What you need to do → Return the lines of the listing below exactly as they appear, beginning at the one with "You are a GUI" and stopping after the one with "At what coordinates"; do not include pictures.
── Excerpted data ──
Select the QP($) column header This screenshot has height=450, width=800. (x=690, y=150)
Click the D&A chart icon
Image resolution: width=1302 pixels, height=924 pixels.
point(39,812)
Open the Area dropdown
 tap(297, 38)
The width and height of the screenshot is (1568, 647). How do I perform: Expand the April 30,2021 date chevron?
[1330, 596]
───
── Excerpted data ──
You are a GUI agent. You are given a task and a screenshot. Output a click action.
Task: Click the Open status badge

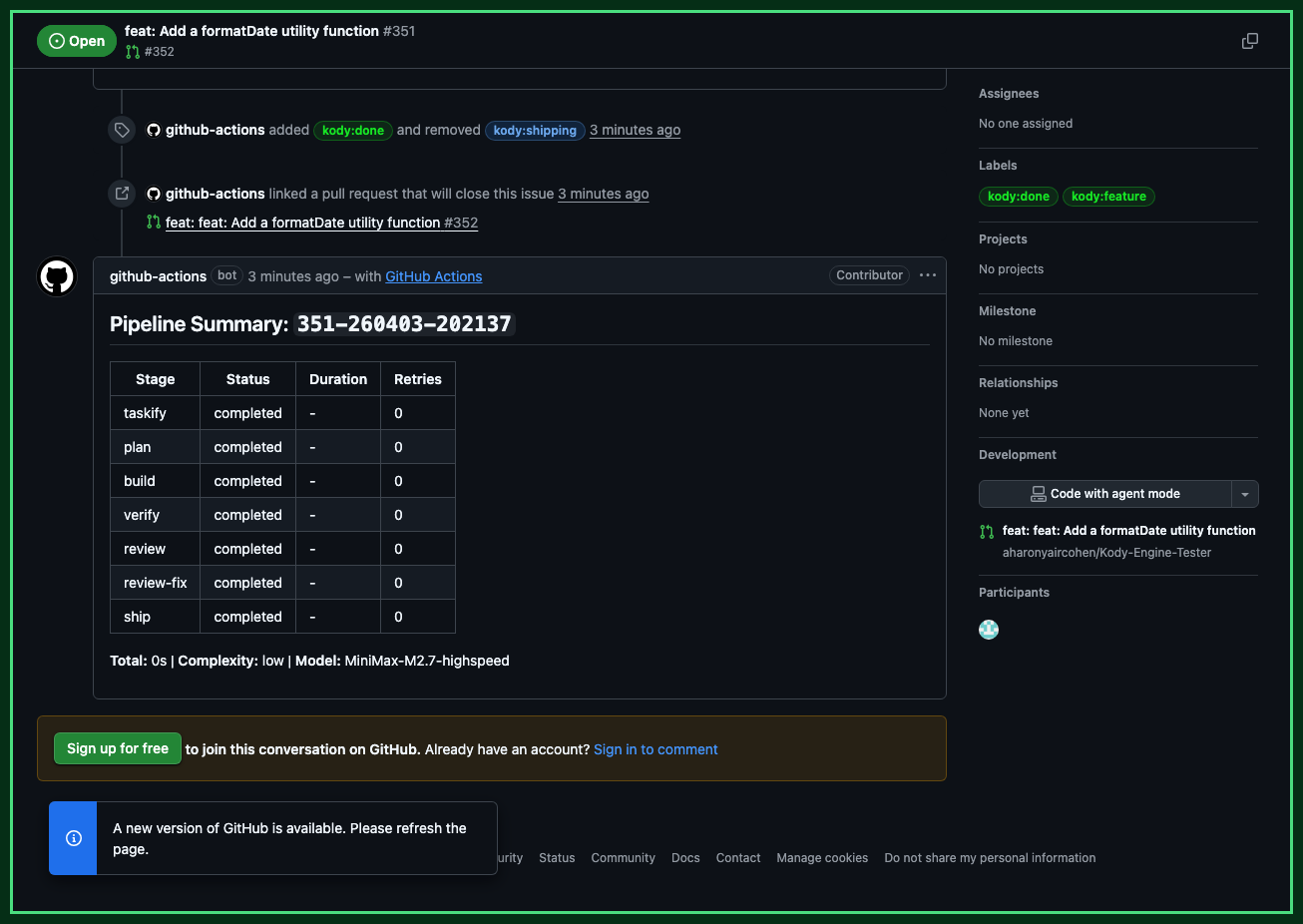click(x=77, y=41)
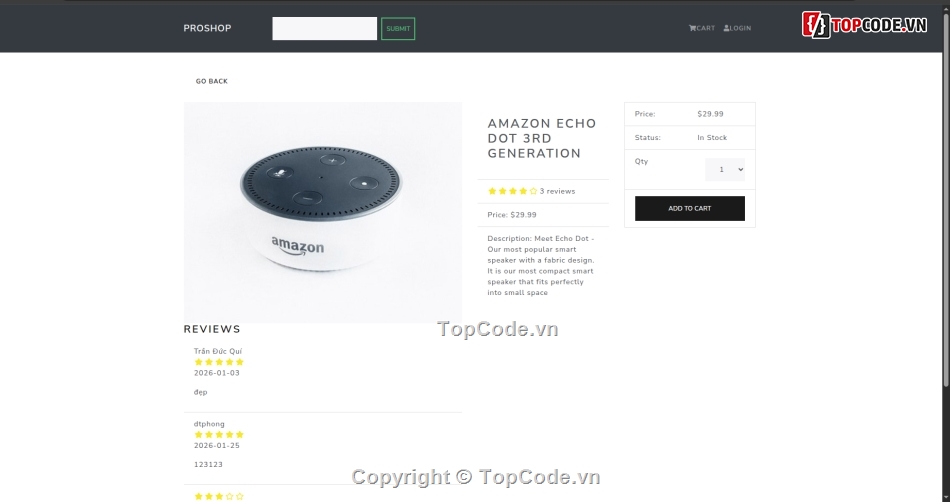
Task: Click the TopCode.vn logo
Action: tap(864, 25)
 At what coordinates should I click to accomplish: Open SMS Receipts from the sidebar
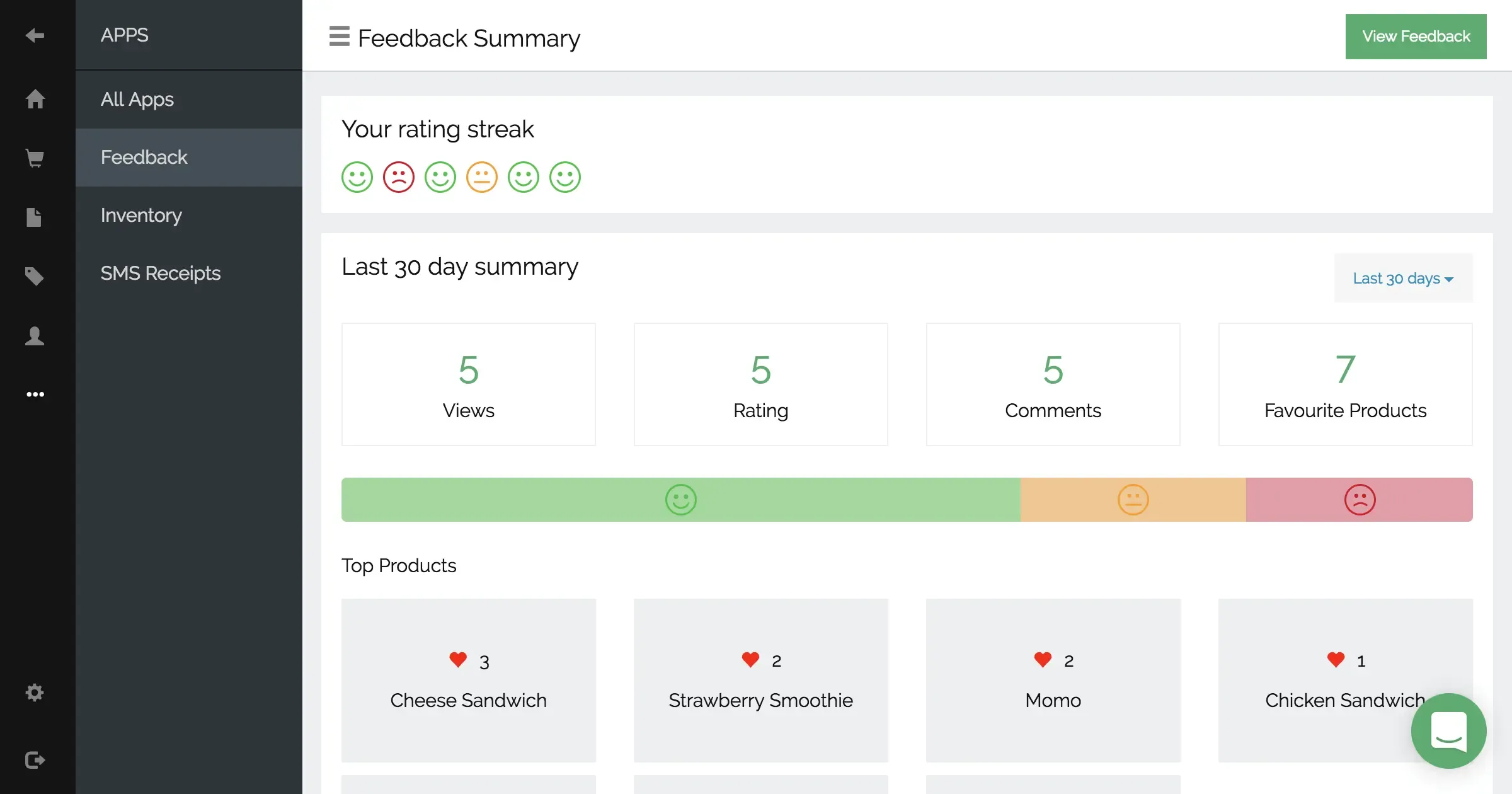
───
Task answer →
You are a GUI agent. You are given a task and a screenshot. Output a click action.
Task: Click the Open status badge

click(x=77, y=41)
Task: Click the TopCode.vn logo
Action: tap(864, 25)
 At what coordinates should I click to accomplish: Open SMS Receipts from the sidebar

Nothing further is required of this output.